|A special notebook made for me|
by my beautiful and talented
Today's post comes courtesy of authors Kate Larkindale and Jolene Perry. (Be sure to check out their sites and their books!) Kate tagged me in the Writing Process Bloghop that's been making its way around the blogosphere while Jolene posted a similar themed post on her blog yesterday that I decided would compliment the first nicely.
And since I'm pretty terrible at talking about...well, everything, I thought I should welcome the opportunity to practice talking about writing and how I do what I do.
Whatever that is.
Shall we get started?
1. What are you working on?
I am working on publishing my epic-ish (sorry...still uncomfortable with the 'epic' label.) fantasy novel, Effigy, and completing the first draft of Effigy's sequel, Second Nature.
2. How does your work differ from others of its genre?
A lot—not all—of the stories in the fantasy genre tend to be plot-driven. I try to make my stories more character-driven because I do believe character is king. Nothing against plot, because heaven knows that's important too, but I'm a character-driven reader.
3. Why do you write what you do?
Well, I'm a fangirl obsessed with sarcasm, medieval weaponry, and bucking the establishment. Me writing what I do is probably just a given.
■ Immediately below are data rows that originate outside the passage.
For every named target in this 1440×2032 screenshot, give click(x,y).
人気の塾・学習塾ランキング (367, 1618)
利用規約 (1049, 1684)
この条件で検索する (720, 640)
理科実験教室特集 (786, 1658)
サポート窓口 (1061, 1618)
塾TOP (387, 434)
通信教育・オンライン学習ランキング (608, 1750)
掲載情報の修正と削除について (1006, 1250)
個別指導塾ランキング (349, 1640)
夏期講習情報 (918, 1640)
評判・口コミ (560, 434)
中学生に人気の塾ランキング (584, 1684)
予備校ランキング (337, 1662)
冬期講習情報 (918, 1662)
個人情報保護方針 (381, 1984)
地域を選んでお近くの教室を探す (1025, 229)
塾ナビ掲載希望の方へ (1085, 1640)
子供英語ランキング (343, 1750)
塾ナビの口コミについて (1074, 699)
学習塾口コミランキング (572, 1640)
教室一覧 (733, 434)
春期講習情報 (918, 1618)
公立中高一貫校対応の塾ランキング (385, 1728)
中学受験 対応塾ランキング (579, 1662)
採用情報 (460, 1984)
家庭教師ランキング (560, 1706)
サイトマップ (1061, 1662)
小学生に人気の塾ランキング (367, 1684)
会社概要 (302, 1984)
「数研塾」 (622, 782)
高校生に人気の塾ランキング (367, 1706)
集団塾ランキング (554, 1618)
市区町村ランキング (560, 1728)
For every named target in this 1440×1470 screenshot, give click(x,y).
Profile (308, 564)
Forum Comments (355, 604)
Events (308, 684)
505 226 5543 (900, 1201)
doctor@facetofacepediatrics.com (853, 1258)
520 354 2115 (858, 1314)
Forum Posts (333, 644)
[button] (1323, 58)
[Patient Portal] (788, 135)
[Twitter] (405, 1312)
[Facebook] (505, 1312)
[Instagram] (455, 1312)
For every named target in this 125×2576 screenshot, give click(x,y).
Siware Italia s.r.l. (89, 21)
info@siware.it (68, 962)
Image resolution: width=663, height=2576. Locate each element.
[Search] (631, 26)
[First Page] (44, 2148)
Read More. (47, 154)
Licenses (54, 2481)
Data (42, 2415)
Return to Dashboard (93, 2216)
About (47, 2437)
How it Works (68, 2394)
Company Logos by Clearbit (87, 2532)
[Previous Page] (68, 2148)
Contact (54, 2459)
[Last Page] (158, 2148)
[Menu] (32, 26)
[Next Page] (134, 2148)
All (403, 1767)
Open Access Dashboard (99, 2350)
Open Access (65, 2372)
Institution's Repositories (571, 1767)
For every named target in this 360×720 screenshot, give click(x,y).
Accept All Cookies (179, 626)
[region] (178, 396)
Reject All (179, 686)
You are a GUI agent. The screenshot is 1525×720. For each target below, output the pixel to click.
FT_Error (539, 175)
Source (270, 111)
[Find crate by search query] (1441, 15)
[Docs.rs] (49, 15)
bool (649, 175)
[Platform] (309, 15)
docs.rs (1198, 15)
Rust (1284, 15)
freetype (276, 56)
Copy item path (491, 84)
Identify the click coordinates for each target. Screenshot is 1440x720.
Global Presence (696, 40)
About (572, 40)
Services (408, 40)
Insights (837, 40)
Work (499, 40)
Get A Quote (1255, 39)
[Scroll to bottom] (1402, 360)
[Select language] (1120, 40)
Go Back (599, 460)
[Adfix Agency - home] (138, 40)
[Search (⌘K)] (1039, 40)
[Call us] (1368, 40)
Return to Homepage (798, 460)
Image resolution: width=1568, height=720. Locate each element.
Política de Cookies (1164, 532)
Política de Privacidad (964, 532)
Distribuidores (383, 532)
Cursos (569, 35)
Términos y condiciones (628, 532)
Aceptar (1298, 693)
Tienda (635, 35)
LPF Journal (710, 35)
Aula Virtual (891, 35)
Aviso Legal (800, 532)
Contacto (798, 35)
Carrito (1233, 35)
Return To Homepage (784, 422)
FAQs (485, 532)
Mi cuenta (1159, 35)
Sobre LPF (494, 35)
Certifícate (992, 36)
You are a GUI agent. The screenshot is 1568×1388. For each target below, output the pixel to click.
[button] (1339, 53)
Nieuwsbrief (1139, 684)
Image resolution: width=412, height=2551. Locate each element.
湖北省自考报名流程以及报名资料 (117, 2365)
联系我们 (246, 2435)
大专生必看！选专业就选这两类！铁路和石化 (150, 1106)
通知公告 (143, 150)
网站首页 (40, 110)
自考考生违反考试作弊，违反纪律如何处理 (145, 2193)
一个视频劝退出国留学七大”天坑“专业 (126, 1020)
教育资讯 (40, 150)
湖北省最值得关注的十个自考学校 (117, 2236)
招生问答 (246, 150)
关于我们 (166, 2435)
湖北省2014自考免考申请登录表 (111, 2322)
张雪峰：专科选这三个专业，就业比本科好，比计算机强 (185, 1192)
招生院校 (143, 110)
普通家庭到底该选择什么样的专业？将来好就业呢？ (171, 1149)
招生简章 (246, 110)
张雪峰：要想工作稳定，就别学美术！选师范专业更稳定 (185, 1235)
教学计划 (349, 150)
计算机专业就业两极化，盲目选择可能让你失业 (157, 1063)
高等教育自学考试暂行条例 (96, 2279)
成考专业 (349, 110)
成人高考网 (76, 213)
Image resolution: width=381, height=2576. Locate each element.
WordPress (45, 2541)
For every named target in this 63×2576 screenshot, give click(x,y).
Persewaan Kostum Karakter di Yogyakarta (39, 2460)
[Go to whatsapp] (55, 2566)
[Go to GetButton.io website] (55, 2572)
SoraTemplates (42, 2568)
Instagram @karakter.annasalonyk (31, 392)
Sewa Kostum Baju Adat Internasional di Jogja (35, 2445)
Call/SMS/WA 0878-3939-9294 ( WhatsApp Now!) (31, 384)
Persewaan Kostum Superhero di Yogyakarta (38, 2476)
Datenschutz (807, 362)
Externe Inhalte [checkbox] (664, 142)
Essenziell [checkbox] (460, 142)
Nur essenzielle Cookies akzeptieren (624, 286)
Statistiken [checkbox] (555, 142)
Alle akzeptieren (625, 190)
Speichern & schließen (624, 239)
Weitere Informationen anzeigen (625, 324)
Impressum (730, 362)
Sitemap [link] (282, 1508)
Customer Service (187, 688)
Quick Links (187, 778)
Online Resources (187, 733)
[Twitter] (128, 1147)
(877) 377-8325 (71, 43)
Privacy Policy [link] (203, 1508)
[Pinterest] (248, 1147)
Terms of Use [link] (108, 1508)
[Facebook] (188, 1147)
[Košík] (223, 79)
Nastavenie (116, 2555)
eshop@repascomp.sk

4. How does your writing process work?
Some would say it doesn't. But for a more detailed look at my writing process, please refer to the questions and answers below...
1. What genre do you write?
I write fantasy, urban fantasy, YA, romance, and literary. If it strikes my fancy, I'll give it a go. Someday I'd like to write a spy novel.
2. How many books have you written?
Jolene's number was 31, which is so insanely impressive that I am embarrassed by my paltry number. Which is 6. Unless you count the two installments of my fantasy series that have been started but are a long way off from finishing. Then it's 8. Wait—9. I forgot about that really crappy romance novel I wrote in college. It'll never see the light of day, but I did write it. So 9, then.
3. Are you published?
Not yet. But I just might change that later on this year. Unless I've totally just jinxed myself by saying so. D'oh!
4. How long do you let an idea "simmer" before you start writing?
I think that answer depends upon the project. Some things I can just jump right into, but others need a little more percolating.
5. How much pre-planning do you do in the form of outlines, character sketches, maps, etc.?
It used to be none, like seriously, none. I never really planned anything, just kind of jumped into the deep end and went for it. These days, however, I have trended toward more plotting than pantsing. I have a six foot storyboard in my office (if you're curious, you can check out a post devoted to the details of that storyboard HERE) which contains maps, charts, a family tree, and a color-coded calendar. I now also have a second storyboard claiming all three walls of my dining room.
|The six-foot storyboard in my office|
|My dining room storyboard. I'm happy this room finally has|
found a purpose. It's not like I ever used it for, you know,
dining or anything like that. That's what the living room is for.
6. If you use an outline, what type do you use?
I don't know if the dining room storyboard should be considered a proper outline, but it does outline the story for me—where it's been and where it's (supposed to be) headed. The little index cards on the dining room storyboard are color-coded too. Each POV character was assigned his or her own color so I can tell at a glance which character is supposed to be running any particular scene.
The above chart is where I'm currently at in Second Nature. The little pink post-its tell me which scenes are incomplete. The chart for chapters 25-26 has only two index cards on it right now—each listing an incomplete scene in its currently intended spot in the novel (But they'll likely end up moving. I find that happens a lot.) so I know where I'm aiming to go.
7. How many drafts do you usually go through before you're done?
I'd say three is probably average for me, but again, it really depends upon the project.
8. How long does it typically take you to write a first draft?
A long time. George R.R. Martin looked at me the other day and said, "Damn, girl, you write slow!" (please note: that is possibly not a true story. Though if George R.R. Martin and I did know each other, he probably would say that. Right before he handed me my restraining order.)
9. How long do revisions usually take you?
Please see above.
10. Are your revised drafts substantially different plot-wise from your first drafts?
Not usually, but in the case of Effigy, the answer is HELL, YES! The very first draft of the very first conception of this story is a long way away from where the final version has ended up. A lot of changes were made—for the better, of course. In fact, I would never, ever show anyone the very first draft of that story now because it's too embarrassing. The only way it'll ever see the light of day is if I were teaching English again and needed to make a point about the awesome power of revision. But, fortunately, that's not likely to happen.
And wow...I talked a lot today. Sorry about that, but I am finished now. If you made it all the way through to the end, I thank you for hanging in there. We at My Pet Blog salute you. And if you didn't quite make it, I thank you for trying. We at My Pet Blog salute you too.
At any rate...Have a great afternoon, everyone. Thanks for stopping by.